From my experience, one of the few utterances that creates more anxiety amongst undergraduates and postgraduates (even more than ‘theory-based’), are the words ‘quantitative methods’. I imagine that for many politics students (and dare I say, some academics), this phrase sends people hurtling back in time to dark and intimidating school classrooms, where statistics and maths were only something to suffered through until lunchtime or that interesting history class. Figuratively speaking, of course. Time travel as I write this is still impossible. I can say all this, as this was probably me a few months ago. I have however now seen the light, and quantitative methods and statistics no longer worry me in the same way. You might say I am a recovering ‘quantophobe’. You might also say that is stupid and I should go and do some proper work. Fair enough.
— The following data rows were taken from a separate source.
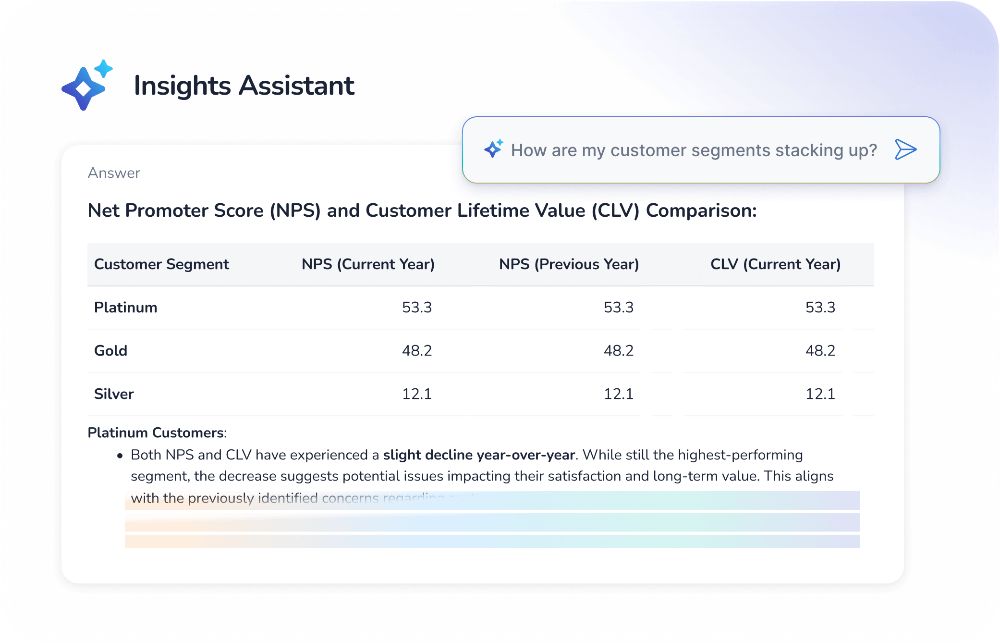The height and width of the screenshot is (643, 1000).
Task: Select the Silver segment row label
Action: (113, 394)
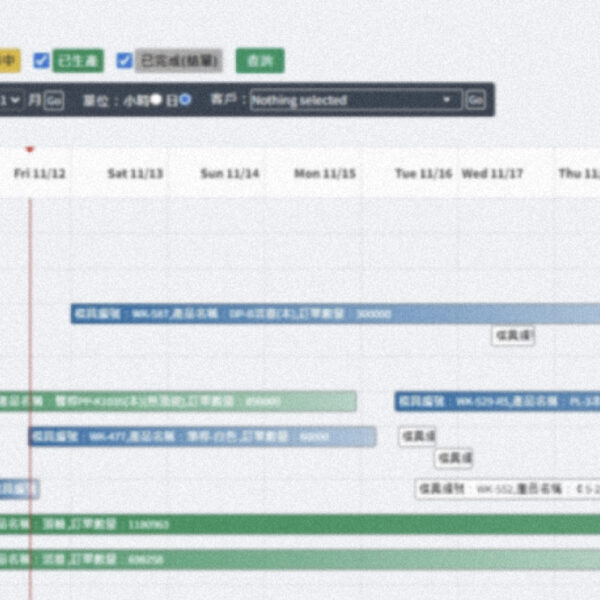Screen dimensions: 600x600
Task: Select the 日 unit radio button
Action: pyautogui.click(x=185, y=100)

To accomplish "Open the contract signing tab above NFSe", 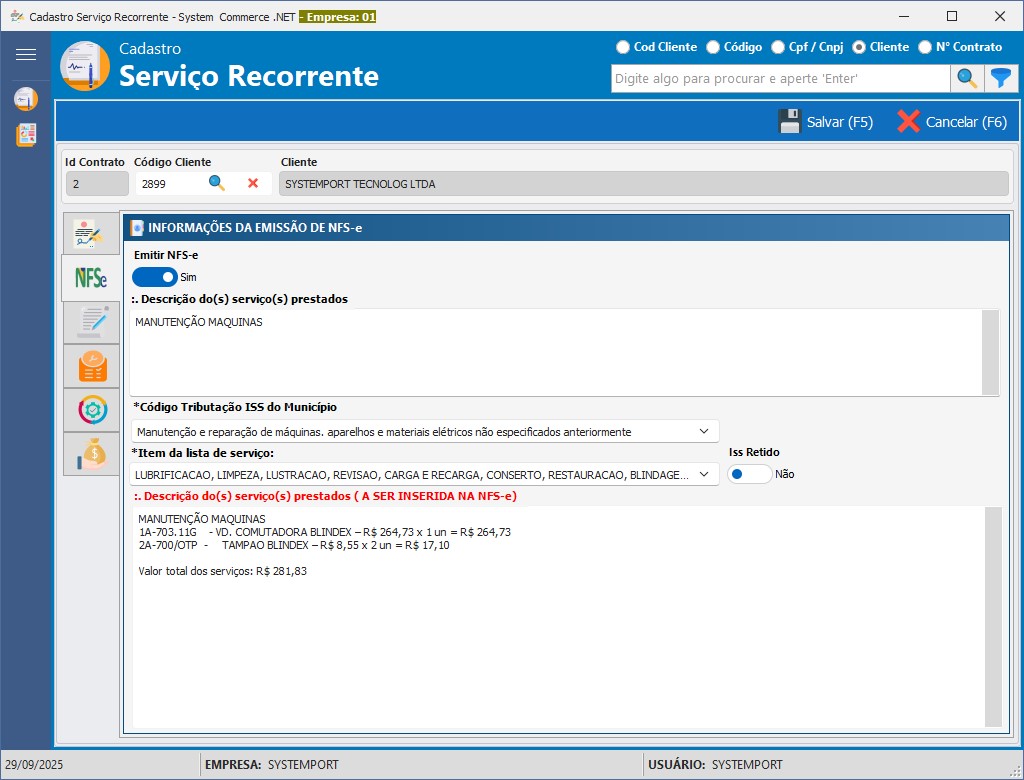I will (x=91, y=233).
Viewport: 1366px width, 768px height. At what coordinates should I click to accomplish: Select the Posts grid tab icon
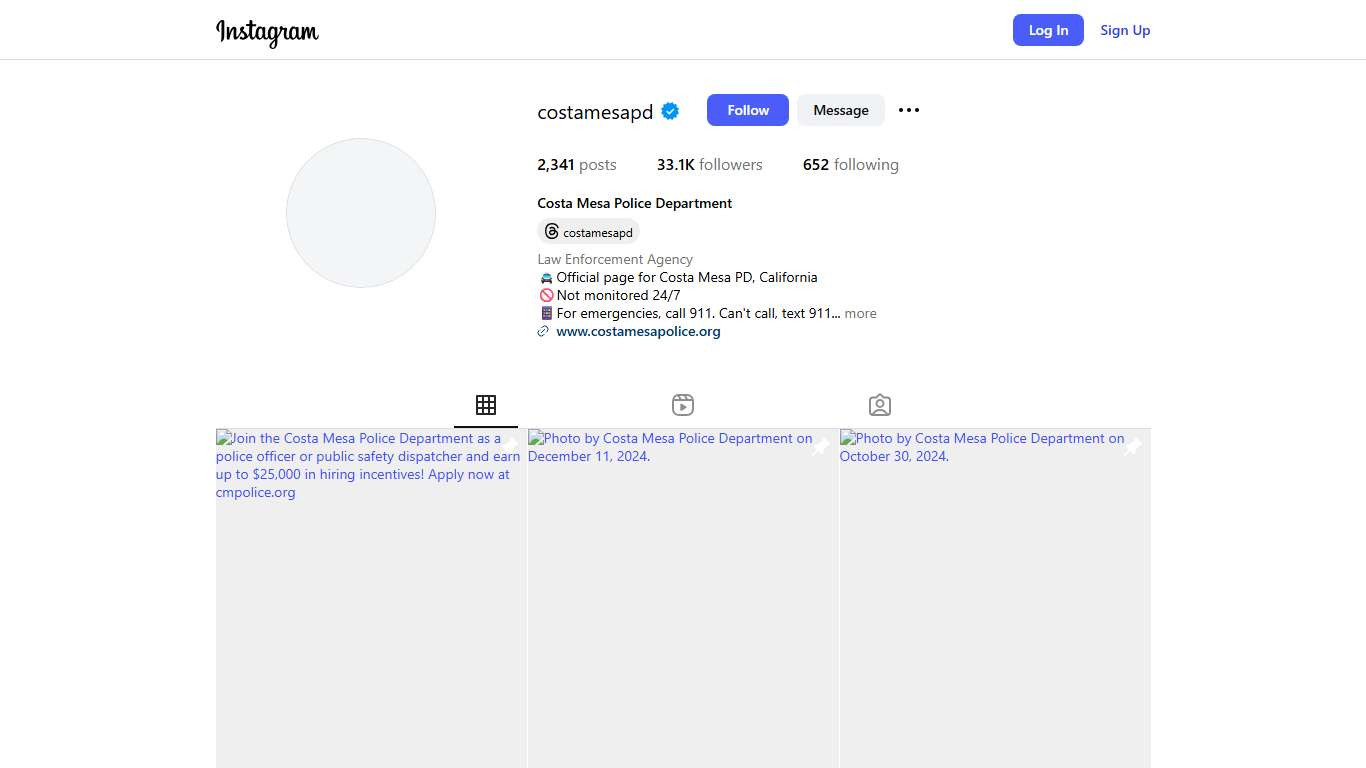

  • This aside, here are a few observations I have about learning quantitative methods and statistical techniques over the last few months:If you are worried that you disliked or even hated maths at school, or that it has been years and years since you last learned about statistics, or that you need an A at A-Level to even begin to understand how to use quantitative methods in your UG or PG dissertations, my answer is this: don’t be. The basics of interpreting and analyzing quantitative data through statistical software such as SPSS are not massively complicated, though they do get more difficult the more advanced you go. If I can learn and understand them, then anyone can. What are needed is patience and a willing to learn and understand. If you bring them to any quantitative methods training, you are already half way there.
  • The more you understand the maths behind the statistics the better, but this is not vital to learning how to use and interpret statistical techniques, such as crosstabulations, analysis of variance or Pearson’s r correlation, successfully. Many researchers and academics that use quantitative methods in their work will probably only have limited knowledge of the complex maths behind each statistical technique they use. This doesn’t mean they don’t know how to use they correctly, and importantly, effectively.
  • Once you allow yourself to become submerged in all the quantitative techniques and language, you will more than likely start to identify how they could be utilised to support conclusions, investigate problems or answer questions in your own research. Statistics are powerful tools as they in allow researchers to come to more inferential based conclusions and knowledge claims, to support but importantly not necessarily to supersede qualitative evidence.

I suppose the message of this post is don’t be scared of quantitative methods! If you are working on the early stages of a politics dissertation, undergrad or postgrad, or a future research proposal, I would seriously suggest exploring how quantitative methods could help boost the robustness of your research and the conclusions it draws. Using quantitative methods may not be suitable for your research, and this is fine. But if you’re aware that people have used them in the past, within a similar study, I would explore the possibilities. You’ve got nothing to lose, and potentially, everything to gain.

P.S. ‘Multivariate Aggression’ was my contribution to a recent discussion about quantitative methods sounding band names. I thought it was a rather good effort. You are allowed to disagree.

P.P.S. Alternative title for this blog post was ‘Taking the Quant-um Leap”. It has perhaps, as they say, been done.